Requests:
1. List every person the article below about the band Ghost Bees names.
2. Continue the article about Ghost Bees below from its last sentence.

Supplied passage:
Ghost Bees | The Coast Halifax

Ghost Bees

Ghost Bees, led by twins Romy and Sari Lightman, perform strange, spirited and often spooky folk music, inspired by their family ancestry. "Even as kids we always had this fascination with death and the supernatural," says Sari.

When Romy and Sari Lightman speak with one another, sitting side by side on a curved bench in a cafe booth or on a couch in their book-lined living room at home, they look each other and the person opposite directly in the eye. Steadily held eye contact can be unnerving.

Though the 23-year-old twin sisters may both stare intently---intensely---their individuality becomes apparent over a couple of lengthy conversations and through their music as Ghost Bees---the moniker they've used for two years or so. They've lived in Halifax for seven years---they grew up in Toronto---and are now about to release Tasseomancy, their first album (produced by Andy March, who plays on it as well, and put out on his Youth Club Records). It's comprised of six tracks (and a hidden seventh) of strange, spirited and often spooky, acoustic folk sometimes called freak folk.

"The original inspiration began when I sort of spent some time...how would you say it?" Romy asks her sister. "You were spending some time healing after, you know...," Sari prompts.

Data lines:
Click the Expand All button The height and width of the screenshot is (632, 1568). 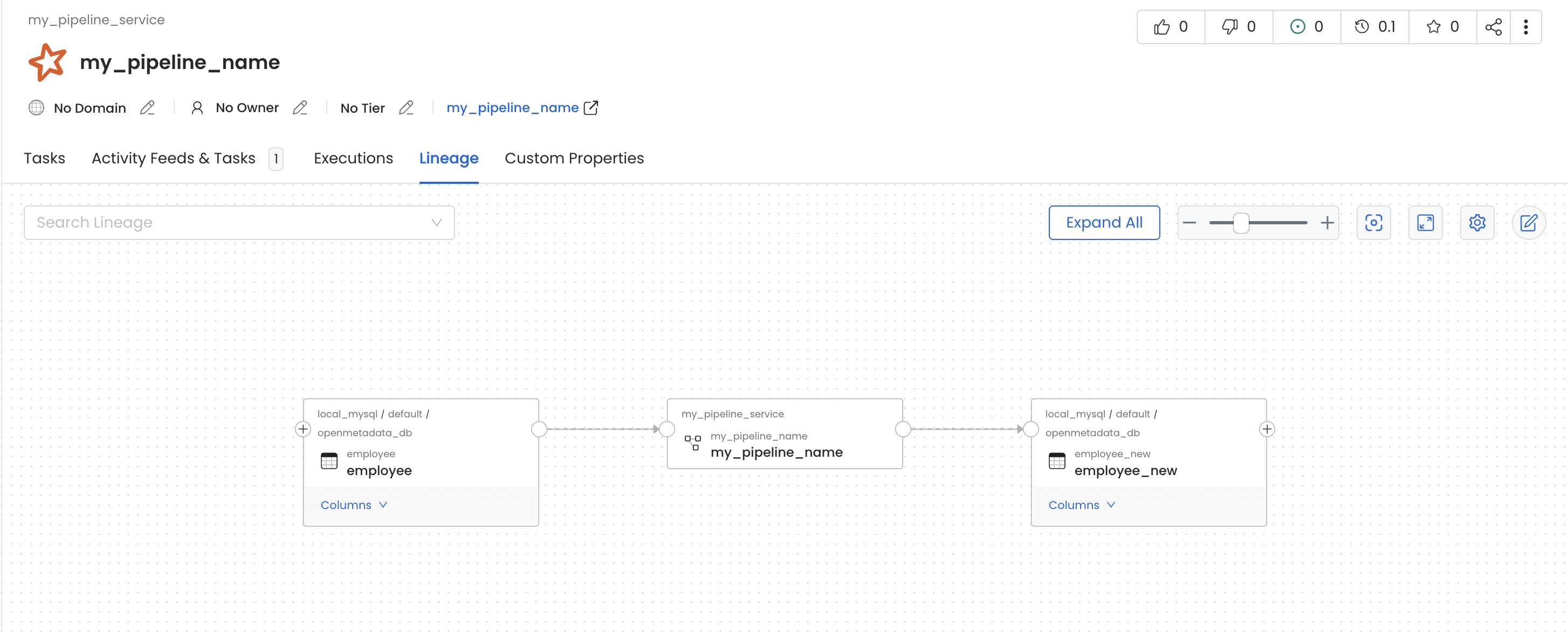(1105, 222)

Task-by-task results:
1. Romy Lightman, Sari Lightman, Andy March

2.
Romy finds the thread: "I had a close friend of mine that passed away," she says. "I was doing a lot of healing work and I was spending a lot of time with this one woman who kept saying to me, 'There's something about your ancestry, especially on the matrilineal side you should really look into.' She kept saying, 'It's a great-great-grandmother.' And I didn't really know what she was talking about."

The woman who revealed this to Romy was a "Celtic shaman," Nancy Sherwood, a healer who works on the South Shore. This was a few summers ago, Romy recounts, though the sisters still visit Sherwood and fellow practitioner, David Cameron. (They live and work near The Ovens and, among other things, hold sweats, Romy says.) The great-great-grandmother at the heart of the revelation---and appearing in an old family photo on the cover of Tasseomancy---is Clara Chernos, their maternal great-great-grandmother. Sari and Romy eventually learned about Clara from their own grandmother, Merle (mother of their mother, Ryla).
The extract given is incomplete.